Kediri - Dentang suara pukulan kenteng sembilan kali menandai pembukaan Munas dan Konbes NU 2026 di Pondok Pesantren Al-Falah Ploso, Kediri, Jawa Timur pada Sabtu (20/6) malam. Ada makna dan kisah lama yang melegenda di baliknya.
Ihwal angka tabuhan sembilan kali sudah mafhum mewakili identitas NU dengan ciri khas bintang sembilan. Sementara pemilihan kenteng (lonceng) belakangan terungkap berkaitan dengan kisah lama yang melegenda di pesantren Al-Falah Ploso.
Logam berbentuk bulat memanjang berwarna kuning tersebut merupakan potongan dari bom yang tidak meledak.
Menurut penuturan pembawa acara pembukaan Munas dan Konbes NU, di era kolonial Pesantren Al-Falah Ploso sempat dibombardir Belanda dengan bom lantaran dianggap sebagai tempat bernaung para pejuang Republik. Anehnya, bom-bom yang dijatuhkan tersebut, atas izin Allah SWT dan karomah pendiri pesantren KH Ahmad Djazuli Utsman, tidak meledak.
Material bom mirip rudal tersebut akhirnya dipotong dan dijadikan Kenteng yang hingga kini dipakai sebagai penanda masuknya waktu salat lima waktu dan waktu belajar santri.
Kenteng ini memberi i'tibar (pelajaran) hikmah bahwa serangan yang bersumber dari pihak yang membenci, justru bisa diubah menjadi sebuah manfaat yang tidak dilupakan oleh para santri dan alumni Pondok Pesantren Al-Falah, Ploso, Kediri.
"Dari orang yang tidak suka, akhirnya jadi manfaat, karomah kyai yang masih diingat santri," demikian sekilas penjelasan MC.
Dalam khutbah iftitah sebelum resmi membuka acara, KH Miftachul Akhyar menyampaikan harapannya agar di penghujung kepengurusan PBNU periode ini para pengurus memperoleh husnul khotimah dalam berkhidmah di Nahdlatul Ulama.

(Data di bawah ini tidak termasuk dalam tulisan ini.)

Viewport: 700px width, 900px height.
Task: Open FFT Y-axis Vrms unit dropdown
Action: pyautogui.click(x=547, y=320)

"Yang kami harapkan ada setitik debu keberkahan yang bisa kita bawa pulang dari Ploso yang menjadikan semua pengurus tanfidiziyah Syuriyah memperoleh khusnul khotimah dalam khidmah NU," katanya.

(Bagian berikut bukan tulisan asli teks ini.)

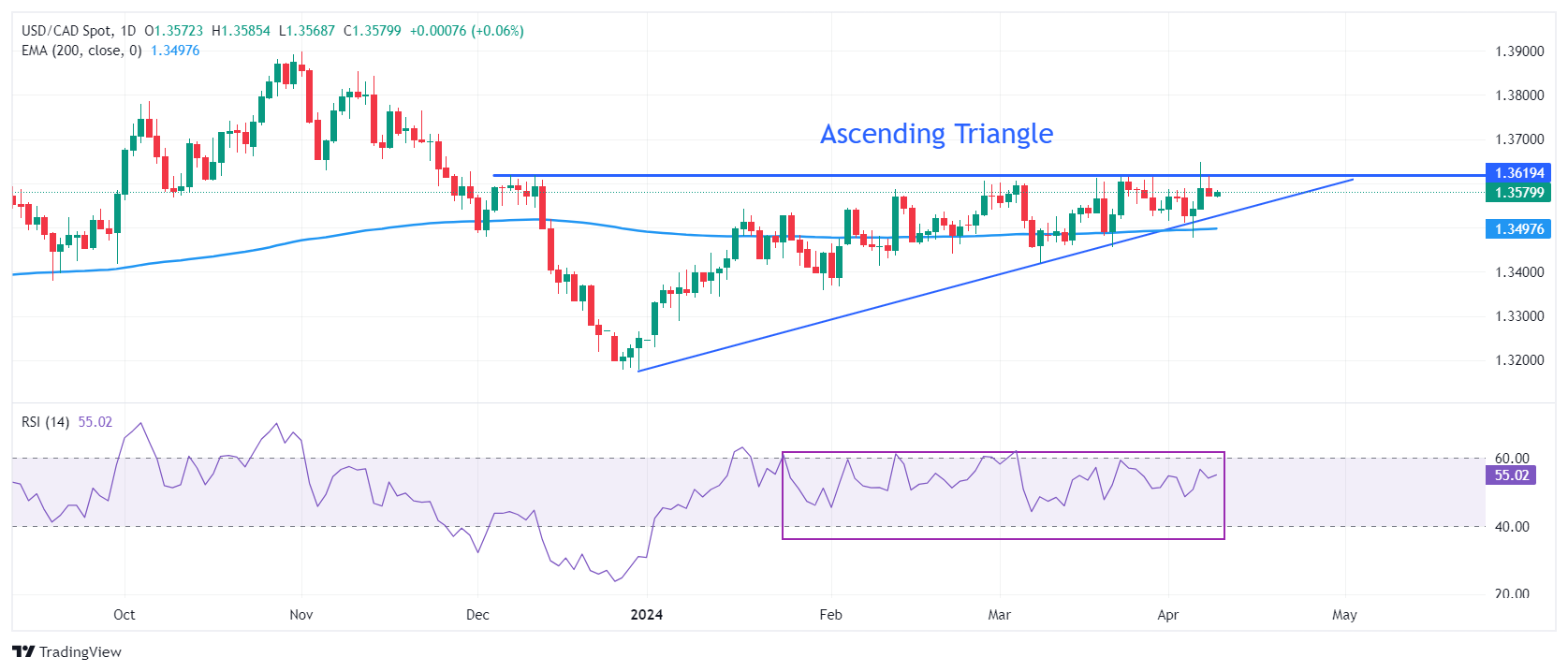Screen dimensions: 1568x672
Task: Select the Oct label on time axis
Action: coord(124,615)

Sementara itu, Ketua Umum PBNU KH Yahya Cholil Tsaquf dalam sambutannya menyampaikan terimakasih kepada keluarga besar pesantren Al-Falah Ploso atas kesediaan menjadi tuan rumah.
Kepada para peserta dan tamu undangan, dia mengatakan bahwa Munas dan Konbes kali berada di penghujung masa hidmat pengurus PBNU periode ini. Lantaran itu, harus dimanfaatkan sebaik mungkin untuk mempersiapkan Muktamar NU pada Agustus mendatang.

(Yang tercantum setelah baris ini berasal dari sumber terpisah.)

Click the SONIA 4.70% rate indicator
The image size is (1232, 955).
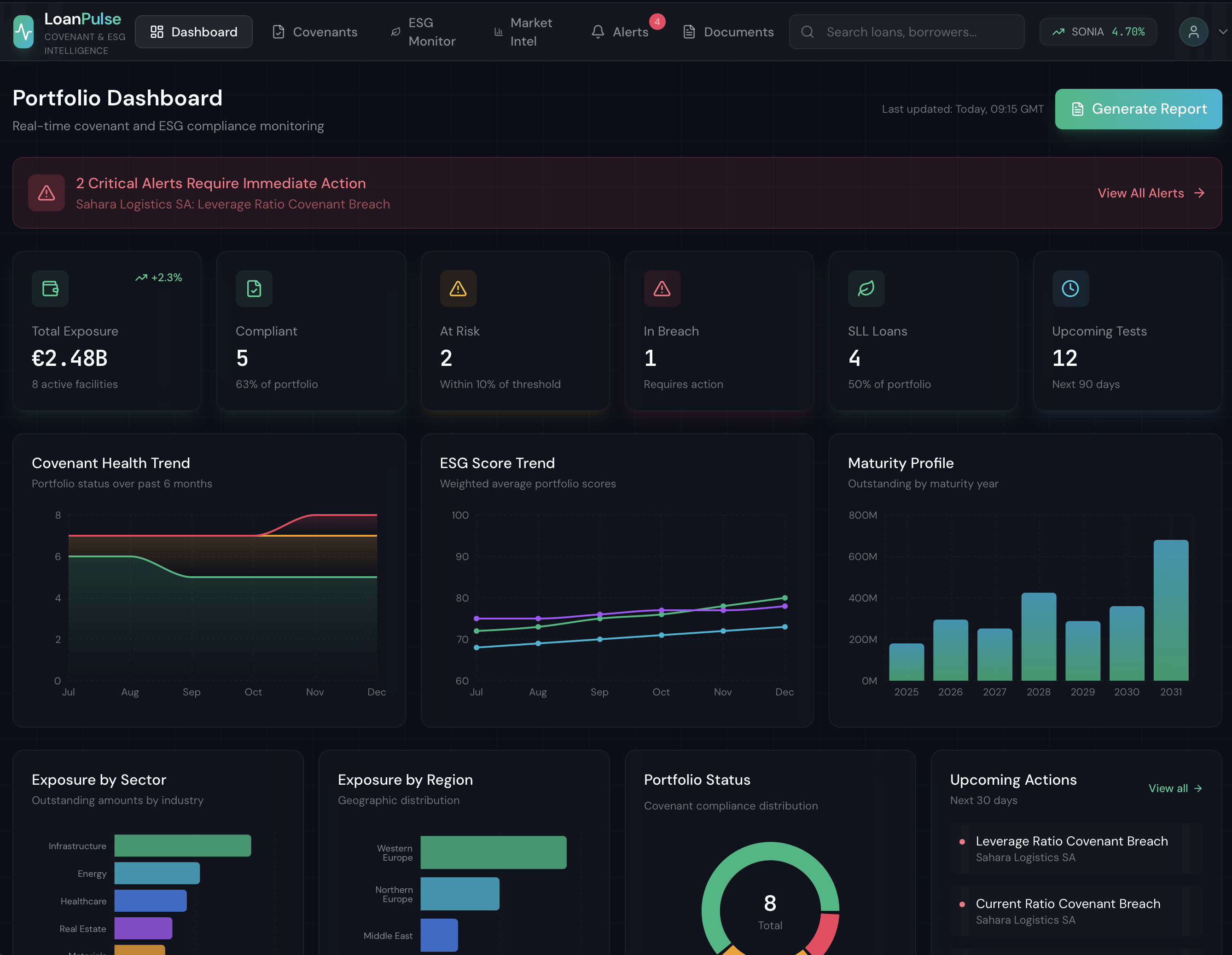point(1098,32)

"Maka, ini adalah kesempatan kita sendiri, kesempatan pengurus Nahdatul Ulama beserta segenap pimpinan pengurus di seluruh Indonesia untuk melakukan yang terbaik. Untuk mencurahkan segenap ketulusan khidmat yang kita miliki demi mempersiapkan masa depan yang lebih baik bagi organisasi yang kita cintai ini," ujarnya.
Dalam kesempatan ini dia juga mengajak kepada seluruh jajaran pengurus dan warga NU senantiasa menjaga kebersamaan untuk menghadirkan manfaat bagi masyarakat.
"Mari Kita laksanakan tugas kita sebaik-baiknya untuk menghadirkan kebersamaan dan kemanfaatan dengan penuh ketulusan, penuh kedamaian, penuh kejujuran dengan menghindari apapun yang dapat menimbulkan kontroversi maupun pertentangan," katanya.
Hadir dalam kegiatan ini Menteri Agama Nasaruddin Umar, Menteri PPPA Arifatul Choiri Fauzi, Gubernur Jawa Timur Khofifah Indar Parawansa, Wagub Jawa Timur Emil Dardak, segenap pengurus PBNU dan PWNU se-Indonesia, serta para tamu undangan lainnya.